- Directed by: J. P. Dutta
- Written by: J. P. Dutta
- Produced by: F. A. Nadiadwala
- Starring: Dharmendra Rishi Kapoor Sanjay Dutt Amrita Singh Sangeeta Bijlani Asha Parekh Kulbhushan Kharbanda Paresh Rawal
- Cinematography: Ishwar R. Bidri
- Edited by: Deepak Wirkud
- Music by: Laxmikant–Pyarelal
- Distributed by: F. A. Films
- Release date: 10 March 1989;
- Running time: 170 minutes
- Country: India
- Language: Hindi

= Hathyar (1989 film) =

Hathyar is a 1989 Indian Hindi-language action crime film written and directed by J. P. Dutta. It features an ensemble cast of Dharmendra, Rishi Kapoor, Sanjay Dutt, Amrita Singh, Sangeeta Bijlani, Asha Parekh, Kulbhushan Kharbanda and Paresh Rawal.
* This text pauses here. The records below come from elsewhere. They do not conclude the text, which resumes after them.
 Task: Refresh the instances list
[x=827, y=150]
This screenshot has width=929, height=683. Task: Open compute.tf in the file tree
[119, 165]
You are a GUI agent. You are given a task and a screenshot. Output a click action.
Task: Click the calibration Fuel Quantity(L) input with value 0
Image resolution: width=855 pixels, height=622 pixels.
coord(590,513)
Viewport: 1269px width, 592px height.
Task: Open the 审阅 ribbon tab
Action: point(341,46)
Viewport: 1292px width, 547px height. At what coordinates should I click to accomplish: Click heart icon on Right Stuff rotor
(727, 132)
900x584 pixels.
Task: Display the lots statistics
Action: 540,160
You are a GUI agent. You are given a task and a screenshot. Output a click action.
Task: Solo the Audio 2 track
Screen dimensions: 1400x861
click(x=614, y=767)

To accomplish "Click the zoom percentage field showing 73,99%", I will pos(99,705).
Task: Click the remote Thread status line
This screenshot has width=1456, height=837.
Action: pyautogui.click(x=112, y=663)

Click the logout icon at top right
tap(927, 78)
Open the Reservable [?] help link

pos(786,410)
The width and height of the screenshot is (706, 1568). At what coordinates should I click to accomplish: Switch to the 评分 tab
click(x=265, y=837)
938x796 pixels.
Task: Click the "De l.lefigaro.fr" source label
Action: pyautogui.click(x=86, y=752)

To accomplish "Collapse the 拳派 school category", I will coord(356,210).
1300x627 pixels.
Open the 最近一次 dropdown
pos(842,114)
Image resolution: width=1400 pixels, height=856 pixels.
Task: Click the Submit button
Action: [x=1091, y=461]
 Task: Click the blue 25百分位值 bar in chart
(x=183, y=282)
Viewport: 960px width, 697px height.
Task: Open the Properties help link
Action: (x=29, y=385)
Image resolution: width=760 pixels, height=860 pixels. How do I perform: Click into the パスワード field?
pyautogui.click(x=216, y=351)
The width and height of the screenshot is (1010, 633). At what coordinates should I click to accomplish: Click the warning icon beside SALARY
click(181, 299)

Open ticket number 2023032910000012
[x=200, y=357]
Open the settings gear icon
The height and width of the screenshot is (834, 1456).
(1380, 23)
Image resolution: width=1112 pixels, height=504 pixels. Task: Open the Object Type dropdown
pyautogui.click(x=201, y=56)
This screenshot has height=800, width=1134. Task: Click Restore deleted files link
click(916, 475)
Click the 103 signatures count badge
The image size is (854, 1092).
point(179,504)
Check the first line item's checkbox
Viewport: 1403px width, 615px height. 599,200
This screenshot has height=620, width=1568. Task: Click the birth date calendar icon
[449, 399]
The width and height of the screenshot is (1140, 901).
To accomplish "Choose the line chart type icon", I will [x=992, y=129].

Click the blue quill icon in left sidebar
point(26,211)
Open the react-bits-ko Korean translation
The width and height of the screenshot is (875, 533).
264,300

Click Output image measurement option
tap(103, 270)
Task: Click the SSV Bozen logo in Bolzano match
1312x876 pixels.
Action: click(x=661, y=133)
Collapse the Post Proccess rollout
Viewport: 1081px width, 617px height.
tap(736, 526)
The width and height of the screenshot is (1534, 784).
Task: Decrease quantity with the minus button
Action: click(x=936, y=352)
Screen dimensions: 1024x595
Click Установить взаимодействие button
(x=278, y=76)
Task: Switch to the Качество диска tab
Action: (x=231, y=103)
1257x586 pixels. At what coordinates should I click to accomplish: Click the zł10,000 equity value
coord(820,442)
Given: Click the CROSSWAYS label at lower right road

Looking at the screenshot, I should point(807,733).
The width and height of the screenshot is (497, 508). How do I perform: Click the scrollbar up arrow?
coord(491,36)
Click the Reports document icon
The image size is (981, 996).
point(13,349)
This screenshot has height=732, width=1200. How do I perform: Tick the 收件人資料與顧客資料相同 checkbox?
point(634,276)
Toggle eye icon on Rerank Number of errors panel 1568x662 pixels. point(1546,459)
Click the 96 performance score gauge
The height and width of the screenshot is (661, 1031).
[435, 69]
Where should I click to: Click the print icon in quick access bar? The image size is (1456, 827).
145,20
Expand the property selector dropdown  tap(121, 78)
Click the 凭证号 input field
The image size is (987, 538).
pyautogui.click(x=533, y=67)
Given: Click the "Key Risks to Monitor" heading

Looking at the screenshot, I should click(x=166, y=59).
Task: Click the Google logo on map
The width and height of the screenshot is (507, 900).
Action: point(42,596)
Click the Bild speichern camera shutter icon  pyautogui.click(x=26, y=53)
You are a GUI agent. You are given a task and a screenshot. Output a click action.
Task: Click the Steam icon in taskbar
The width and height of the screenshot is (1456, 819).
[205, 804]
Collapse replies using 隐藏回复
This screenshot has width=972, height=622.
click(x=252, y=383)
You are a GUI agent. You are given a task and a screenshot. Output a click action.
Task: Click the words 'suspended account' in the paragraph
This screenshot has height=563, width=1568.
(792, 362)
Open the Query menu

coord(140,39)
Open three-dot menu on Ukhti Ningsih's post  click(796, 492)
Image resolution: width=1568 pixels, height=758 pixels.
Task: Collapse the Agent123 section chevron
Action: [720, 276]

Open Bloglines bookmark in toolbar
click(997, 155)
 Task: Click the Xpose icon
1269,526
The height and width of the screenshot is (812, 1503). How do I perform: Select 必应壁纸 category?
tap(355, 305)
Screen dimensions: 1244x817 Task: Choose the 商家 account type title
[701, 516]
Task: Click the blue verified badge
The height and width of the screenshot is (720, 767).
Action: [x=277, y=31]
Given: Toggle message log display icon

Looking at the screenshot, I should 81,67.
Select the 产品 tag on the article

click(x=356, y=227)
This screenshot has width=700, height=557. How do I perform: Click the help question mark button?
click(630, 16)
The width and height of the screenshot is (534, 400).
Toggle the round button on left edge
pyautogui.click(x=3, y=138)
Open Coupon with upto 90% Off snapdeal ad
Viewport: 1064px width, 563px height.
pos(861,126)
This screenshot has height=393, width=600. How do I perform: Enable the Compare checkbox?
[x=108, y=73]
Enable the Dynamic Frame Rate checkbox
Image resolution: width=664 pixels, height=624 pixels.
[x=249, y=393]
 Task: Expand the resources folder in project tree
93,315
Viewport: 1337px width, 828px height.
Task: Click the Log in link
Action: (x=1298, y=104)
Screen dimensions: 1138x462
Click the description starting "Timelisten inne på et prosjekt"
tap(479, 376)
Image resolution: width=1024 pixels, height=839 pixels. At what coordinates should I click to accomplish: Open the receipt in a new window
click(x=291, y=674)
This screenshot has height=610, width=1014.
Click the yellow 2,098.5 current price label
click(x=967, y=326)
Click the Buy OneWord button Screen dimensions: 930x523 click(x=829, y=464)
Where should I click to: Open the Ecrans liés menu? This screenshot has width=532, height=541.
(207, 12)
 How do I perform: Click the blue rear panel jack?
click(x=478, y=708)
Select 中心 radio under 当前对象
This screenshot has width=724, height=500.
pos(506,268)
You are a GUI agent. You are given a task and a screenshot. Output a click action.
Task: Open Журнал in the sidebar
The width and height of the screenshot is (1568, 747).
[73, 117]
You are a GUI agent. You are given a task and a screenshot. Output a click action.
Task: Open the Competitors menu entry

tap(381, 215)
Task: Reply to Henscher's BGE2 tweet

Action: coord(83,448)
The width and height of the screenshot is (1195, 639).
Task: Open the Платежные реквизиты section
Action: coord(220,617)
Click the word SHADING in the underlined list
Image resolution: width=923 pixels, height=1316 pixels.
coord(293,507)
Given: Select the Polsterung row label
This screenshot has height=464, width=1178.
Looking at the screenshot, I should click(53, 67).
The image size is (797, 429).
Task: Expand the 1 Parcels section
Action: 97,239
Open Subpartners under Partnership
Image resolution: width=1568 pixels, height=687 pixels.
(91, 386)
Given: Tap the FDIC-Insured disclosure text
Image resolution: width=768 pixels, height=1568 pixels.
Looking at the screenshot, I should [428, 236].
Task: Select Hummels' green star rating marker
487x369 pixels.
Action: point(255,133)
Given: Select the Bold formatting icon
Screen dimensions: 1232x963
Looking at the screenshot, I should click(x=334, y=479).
The film focuses on how poverty forces a youngster (Dutt) to turn to crime by joining forces with the biggest don in town (Dharmendra), much to the chargin of his mother (Parekh), his lover (Singh) and his friend and the don's brother (Kapoor).

The film released worldwide on 10 March 1989 and was a critical and moderate commercial success. Over time, it has been considered as one of Dutt's best films, which probably gave the best description about the underworld. The performance of Sanjay Dutt is also regarded as one of the best in his career.

==Plot==
Avinash (Sanjay Dutt) and his parents (Kulbhushan Kharbanda, Asha Parekh) come to Bombay where they miserably scrape along. Sometimes their acquaintance with Samiulla Khan (Rishi Kapoor), the younger brother of the underworld crime lord Khushal Khan (Dharmendra), is quite helpful as Sami, who refuses to deal with his brother's business, enjoys a good reputation. But after some bitter experiences, Avinash's father cannot stand his poor situation anymore and commits suicide. Now Avinash bears the responsibility to be the family's breadwinner which he, as he doesn't manage to find a job, is unable to fulfill. Desperately (and instigated by his friend Satyajeet Puri (Pakya) from the local gang) he starts stealing. After having killed one of his victims, he gets more and more bogged down in the mire of crime – and gets into the rivalry between the gang bosses Khushal Khan and Rajan Anna (Paresh Rawal).

==Cast==
- Dharmendra as Khushal Khan
- Rishi Kapoor as Samiullah Khan
- Sanjay Dutt as Avinash
- Amrita Singh as Suman
- Sangeeta Bijlani as Jenny
- Asha Parekh as Avinash's Mother
- Kulbhushan Kharbanda as Avinash's Father
- Paresh Rawal as Rajan Anna
- Satyajeet as Pakya
- Shyama as Suman's Grandmother
- Avtar Gill as Khushal Khan's Advocate
- Puneet Issar as Rajan Anna's Henchman
- Mahesh Anand as Afzal (Khushal Khan's Henchman)
- Javed Khan Amrohi as Pickpocketer
- Iftekhar as Don
- Ram Mohan as Mishra

==Production==
This was the first film signed by Sangeeta Bijlani. although Qatil (1988) which she simultaneously signed released first. Anil Kapoor was supposed to play the role of Avinash but then he was replaced by Dutt. This is also the first Bollywood film to make use of real AK-47 guns although their bullets were made of rubber.

==Songs==
Composed by Laxmikant–Pyarelal and written by Hasan Kamal
1. "Der Aaye Dursat Aaye v1" - Kavita Krishnamurthy
2. "Der Aaye Dursat Aaye v2" - Kavita Krishnamurthy
3. "Jalwa Dekhoge Kya Ji" - Alisha Chinoy
4. "O Senor O Senor" - Anuradha Paudwal, Shailendra Singh

==Reception==
Parekh was noted for her performance. According to Encyclopedia of Indian Cinema, the film is Dutta's best known film, and it "extended the ancestral conflict into Bombay's gang wars". According to Sukanya Verma of The Hindu, the film was one of several "Rajasthan-based feudal dramas" by Dutta which "stood tall on a mass of machismo".